PROBLEM DETAILS: All of the data must be written out verbatim, with pictures excluded.

(Collected data)

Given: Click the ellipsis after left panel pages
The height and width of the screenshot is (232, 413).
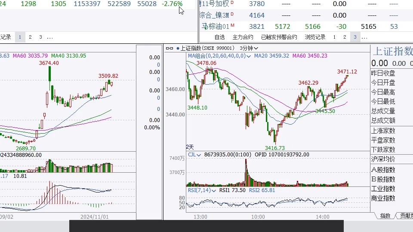Looking at the screenshot, I should tap(50, 37).
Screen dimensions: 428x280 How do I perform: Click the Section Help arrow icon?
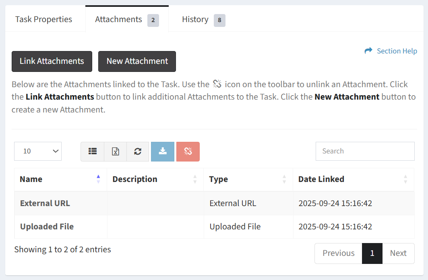click(368, 51)
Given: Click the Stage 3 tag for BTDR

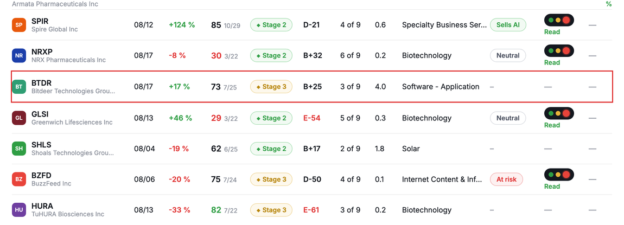Looking at the screenshot, I should tap(271, 87).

SOLUTION:
Given: Click the ellipsis after left panel pages
The height and width of the screenshot is (232, 413).
Looking at the screenshot, I should tap(50, 37).
Screen dimensions: 428x280 How do I perform: Click the Section Help arrow icon?
click(368, 51)
Given: Click the Stage 3 tag for BTDR

Looking at the screenshot, I should tap(271, 87).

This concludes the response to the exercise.